▶ _Kutipan Teks_
^^^^^^^^^^^^^^^^

Menurut Bobi, tindakan ini melanggar Pakta Integritas yang telah ditandatangani oleh seluruh anggota KPU Bolmut. “Pakta Integritas itu bukan sekadar dokumen formalitas. Isinya adalah janji untuk menjalankan tugas dengan profesional, transparan, dan akuntabel, serta menjauhi praktik korupsi, kolusi, dan nepotisme. Dan poin kedua dari pakta tersebut secara tegas melarang anggota KPU terlibat dalam perbuatan tercela, termasuk nepotisme. Jika ini dilanggar, maka mereka tidak layak duduk di posisi tersebut,” tegas Bobi.
Dia menambahkan, “Kami menuntut Dewan Kehormatan Penyelenggara Pemilu (DKPP) untuk segera menyelidiki kasus ini dengan serius. Jika terbukti ada nepotisme, maka langkah tegas harus diambil. Jangan sampai rakyat merasa dikhianati oleh lembaga yang seharusnya menjaga demokrasi kita.”
Ketua KPU Bolmut, Jamaludin Djuka, berusaha meredam situasi dengan menyangkal tuduhan tersebut. “Saya ingin menegaskan bahwa tidak ada satupun anggota keluarga saya, khususnya yang bermarga Djuka, yang lolos dalam rekrutmen PPS ini,” katanya dengan nada tegas, berusaha meyakinkan publik bahwa proses seleksi sudah dilakukan dengan adil dan tanpa intervensi pribadi.
Namun, bantahan ini tidak serta merta meredakan kecurigaan publik. Masyarakat Bolmut sudah telanjur kehilangan kepercayaan, merasa bahwa penyangkalan tersebut hanya upaya untuk menutupi kenyataan yang ada.

^^^^^^^^^^^^^^^^

▶ _Ketentuan Latihan_
• A. Tulis ulang dengan persis bagian kutipan tentang dugaan nepotisme di KPU Bolmut, dimulai dari "Namun, bantahan ini" dan berlanjut hingga "kenyataan yang ada.".
• B. Menurut kutipan tentang dugaan nepotisme di KPU Bolmut, siapa Ketua KPU Bolmut?

▶ _Data_

^^^^^^^^^^^^^^^^

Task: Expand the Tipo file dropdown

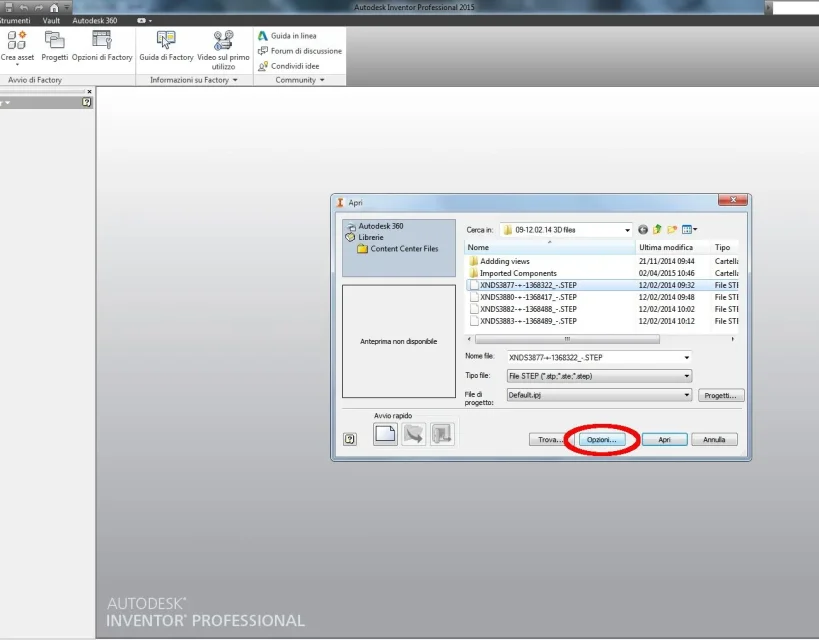Action: coord(686,376)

^^^^^^^^^^^^^^^^

▶ _Jawaban Setiap Tugas_
• A.
Namun, bantahan ini tidak serta merta meredakan kecurigaan publik. Masyarakat Bolmut sudah telanjur kehilangan kepercayaan, merasa bahwa penyangkalan tersebut hanya upaya untuk menutupi kenyataan yang ada.

• B. Jamaludin Djuka.